After the opening of a new branch office in Akhalkalaki (and a few glasses of celebratory wine), my coworkers and I paid a visit to the Vardzia cave monasteries.
I’d never heard of the caves before that day. Nor had I received the memo that we’d be hiking up the side of a mountain on a work day. Hence, I did not select my shoes accordingly. See photo below of aching-but-smiley woman in four-inch Ann Taylor pumps.
The scale of the caves and networks behind them is humbling. What remains today is purportedly only a fraction of what existed before a massive earthquake in the year 1283. A functioning church which dates back to the 1180s still exists inside the mountain. Ascetic monks live in the caves year round. Lucky for them, so do two very friendly puppies who served as our guides that day.
Wandering deeper into the mountainside brought us to a small pool of holy water.
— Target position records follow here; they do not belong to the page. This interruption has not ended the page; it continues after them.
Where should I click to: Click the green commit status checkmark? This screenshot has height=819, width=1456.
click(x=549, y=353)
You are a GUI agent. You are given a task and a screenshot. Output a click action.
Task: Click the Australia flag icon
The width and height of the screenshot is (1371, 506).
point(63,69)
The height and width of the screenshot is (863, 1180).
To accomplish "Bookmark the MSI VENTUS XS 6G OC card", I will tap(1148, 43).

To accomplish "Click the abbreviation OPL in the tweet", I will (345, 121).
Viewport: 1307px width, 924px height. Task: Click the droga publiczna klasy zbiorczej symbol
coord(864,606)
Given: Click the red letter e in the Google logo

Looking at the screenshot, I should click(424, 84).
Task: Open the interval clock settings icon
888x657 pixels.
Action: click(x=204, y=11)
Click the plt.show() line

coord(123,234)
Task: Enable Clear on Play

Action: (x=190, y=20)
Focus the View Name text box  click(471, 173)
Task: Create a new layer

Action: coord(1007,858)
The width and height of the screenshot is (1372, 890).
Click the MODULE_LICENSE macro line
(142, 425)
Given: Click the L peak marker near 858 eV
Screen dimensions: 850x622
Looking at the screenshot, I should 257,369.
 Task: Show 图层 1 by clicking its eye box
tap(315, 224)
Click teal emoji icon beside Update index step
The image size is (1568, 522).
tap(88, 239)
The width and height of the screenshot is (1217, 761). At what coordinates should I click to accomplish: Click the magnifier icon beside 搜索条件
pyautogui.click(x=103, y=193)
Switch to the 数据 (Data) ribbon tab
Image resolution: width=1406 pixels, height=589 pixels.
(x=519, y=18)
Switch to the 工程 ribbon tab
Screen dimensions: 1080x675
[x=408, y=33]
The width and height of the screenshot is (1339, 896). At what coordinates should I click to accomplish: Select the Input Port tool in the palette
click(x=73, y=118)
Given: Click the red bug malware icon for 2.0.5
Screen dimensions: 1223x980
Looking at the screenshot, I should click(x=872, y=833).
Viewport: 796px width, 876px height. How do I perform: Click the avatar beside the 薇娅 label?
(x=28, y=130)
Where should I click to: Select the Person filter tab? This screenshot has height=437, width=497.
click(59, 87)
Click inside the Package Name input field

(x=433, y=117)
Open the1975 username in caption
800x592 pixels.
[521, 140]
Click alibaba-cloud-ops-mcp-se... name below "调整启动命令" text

I was offered a sip from a plastic cup which remains at the edge of the pool for passersby. It was cold and crisp and as holy as I imagine water could taste… though that might just be the ambiance talking.
I learn something new about Georgia every day. Some new passage of its history unfolds to me and I think I understand her and her people. But really, I am mystified and un-anchored, unable to compare this place to anything else I know. Perhaps that understanding will never materialize. Maybe familiarity is the best I can hope for. Familiarity, and a better tolerance for wine.